SET EXERCISE: Turn the rows into a numbered list, starting at the line that contains "The height and width of the screenshot is (1230, 980)." and ending at the last of the rows. Skip blank lines and leave the pictures out.

--- Start of PROVIDED RECORDS ---

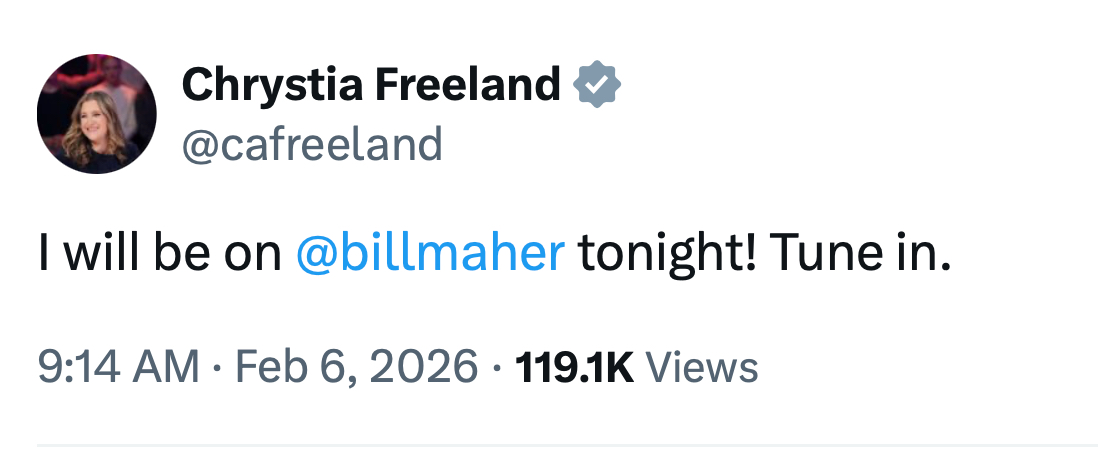The height and width of the screenshot is (467, 1098).
Task: Click the horizontal divider under the tweet
Action: (x=567, y=446)
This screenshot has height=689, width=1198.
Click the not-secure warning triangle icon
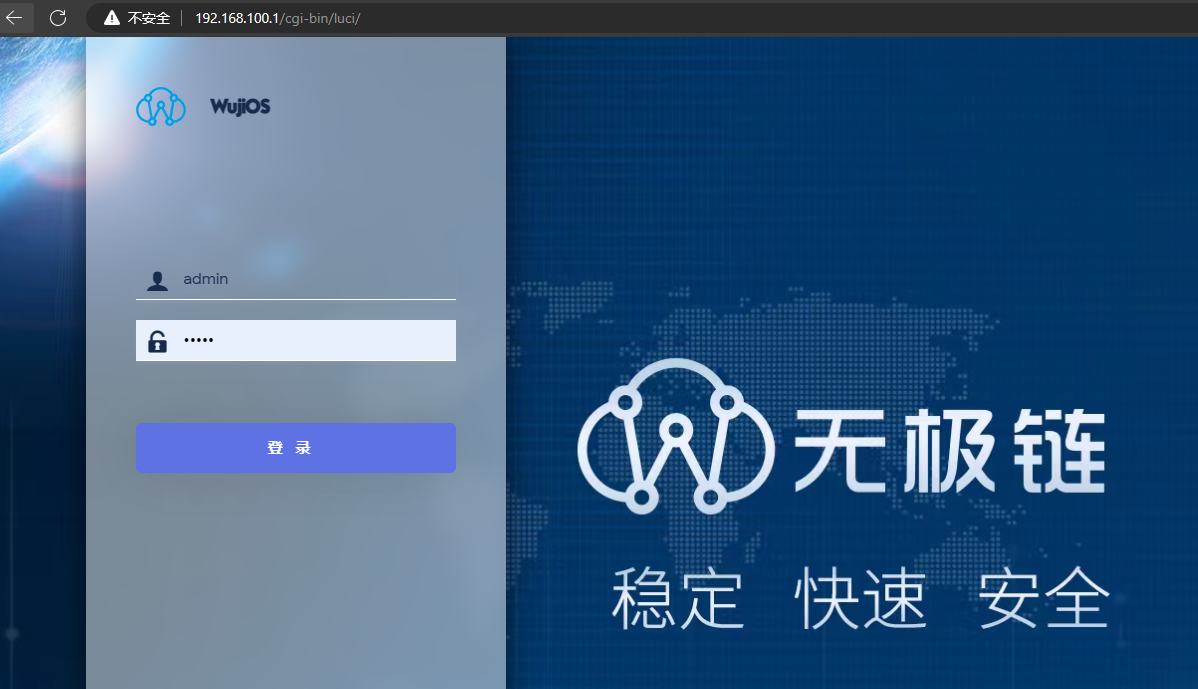tap(112, 18)
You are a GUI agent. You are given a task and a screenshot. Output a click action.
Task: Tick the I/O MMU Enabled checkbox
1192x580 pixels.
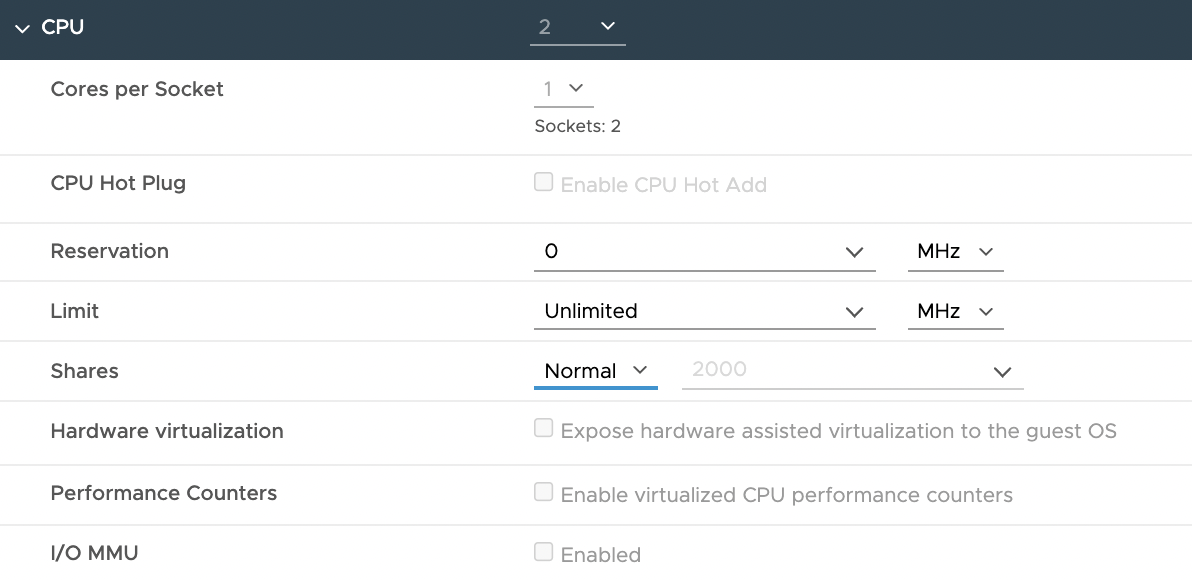point(543,552)
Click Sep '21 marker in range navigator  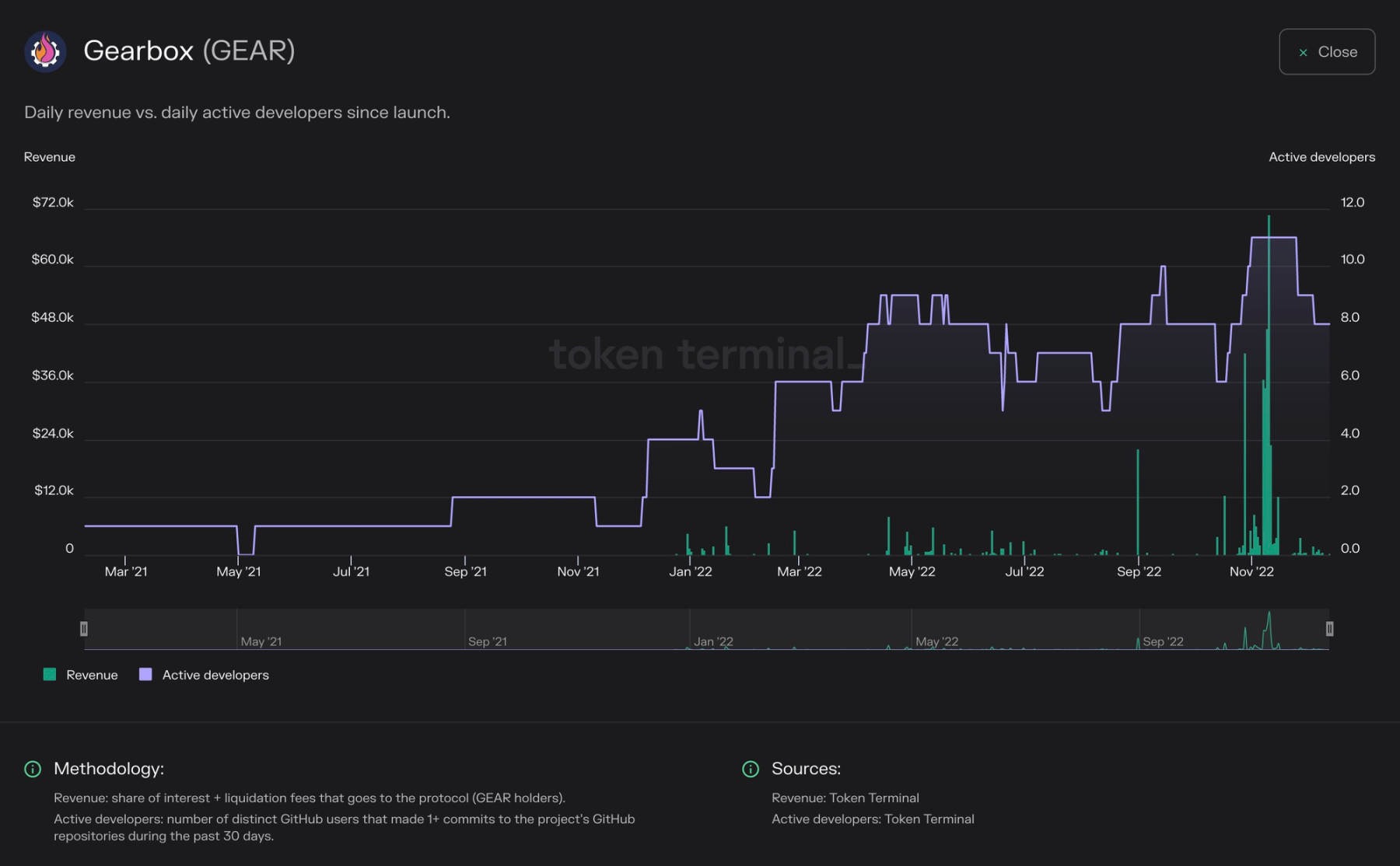(x=488, y=641)
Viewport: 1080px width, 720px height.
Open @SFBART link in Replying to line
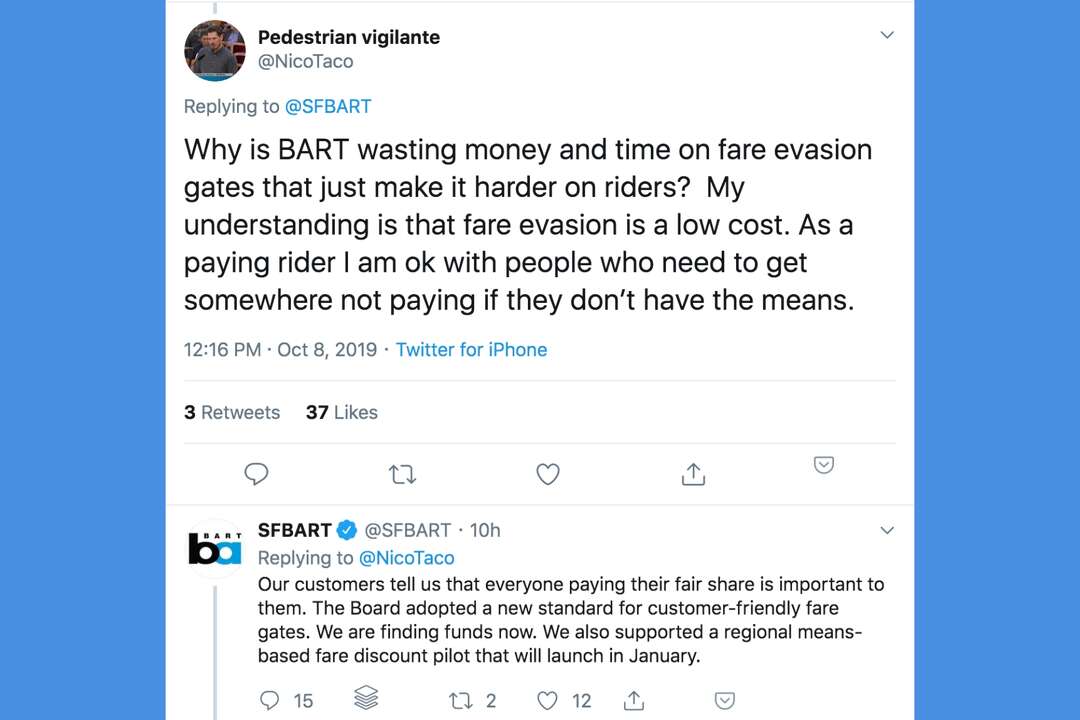[328, 106]
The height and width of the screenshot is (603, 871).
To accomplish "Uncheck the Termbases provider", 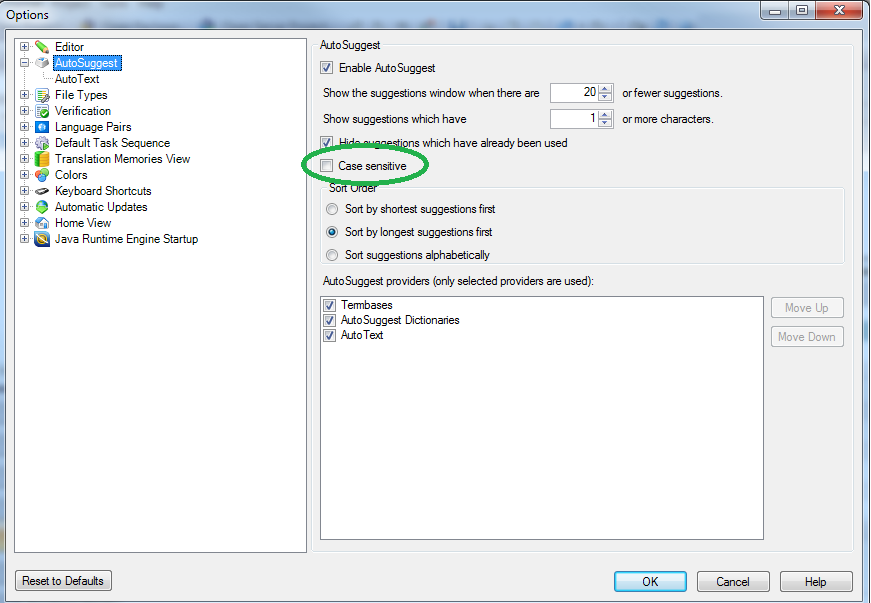I will [330, 305].
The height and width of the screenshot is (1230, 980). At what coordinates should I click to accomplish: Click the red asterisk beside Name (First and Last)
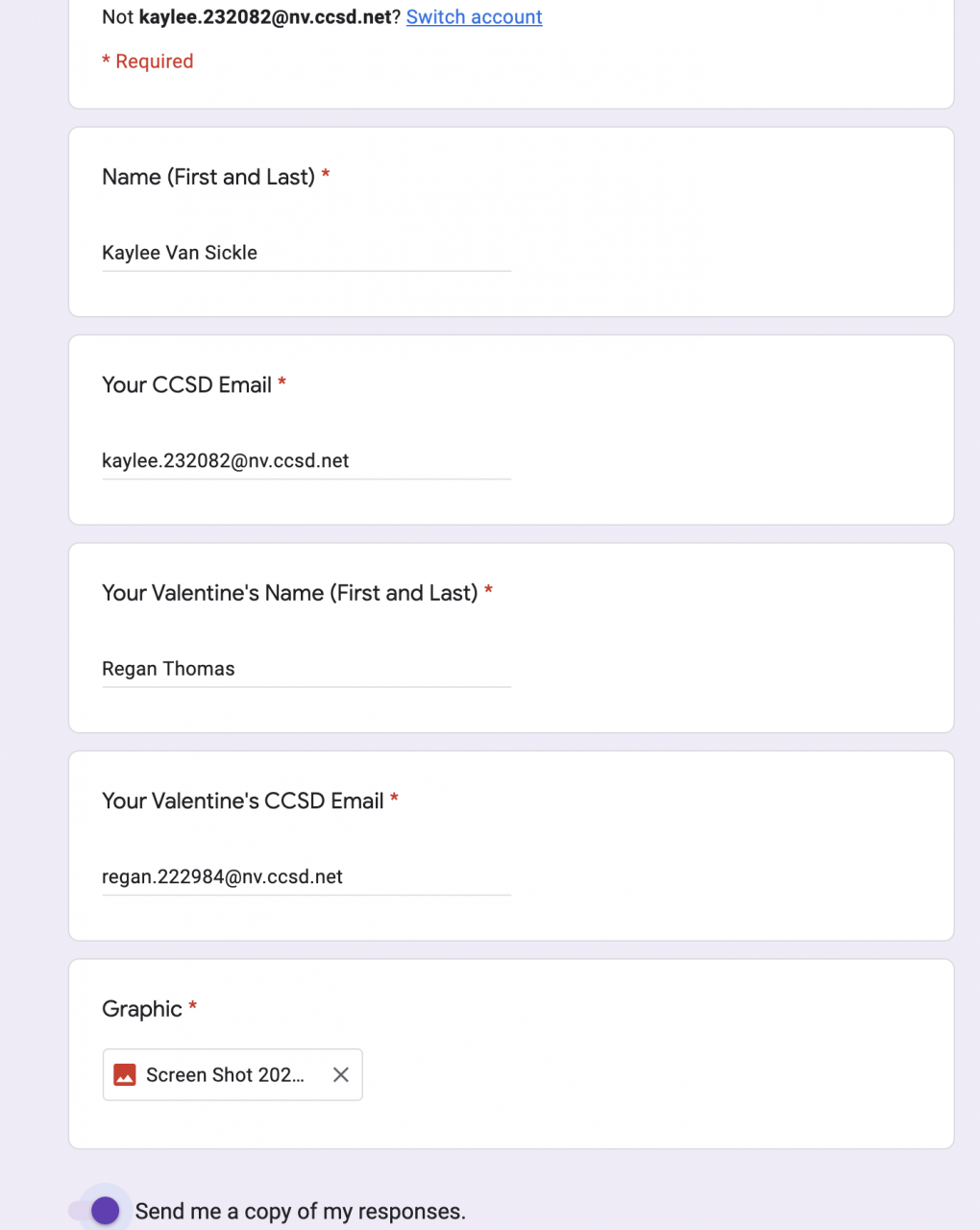click(x=326, y=175)
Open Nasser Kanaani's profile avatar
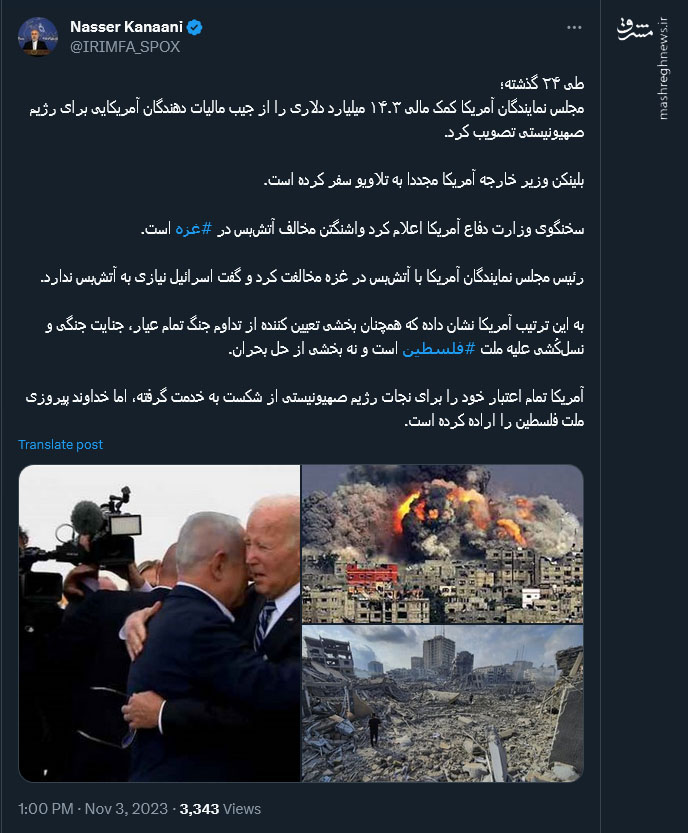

--- End of PROVIDED RECORDS ---

IN RESPONSE:
1. The height and width of the screenshot is (1230, 980). At what coordinates should I click to accomplish: Click the red asterisk beside Name (First and Last)
2. click(x=326, y=175)
3. Open Nasser Kanaani's profile avatar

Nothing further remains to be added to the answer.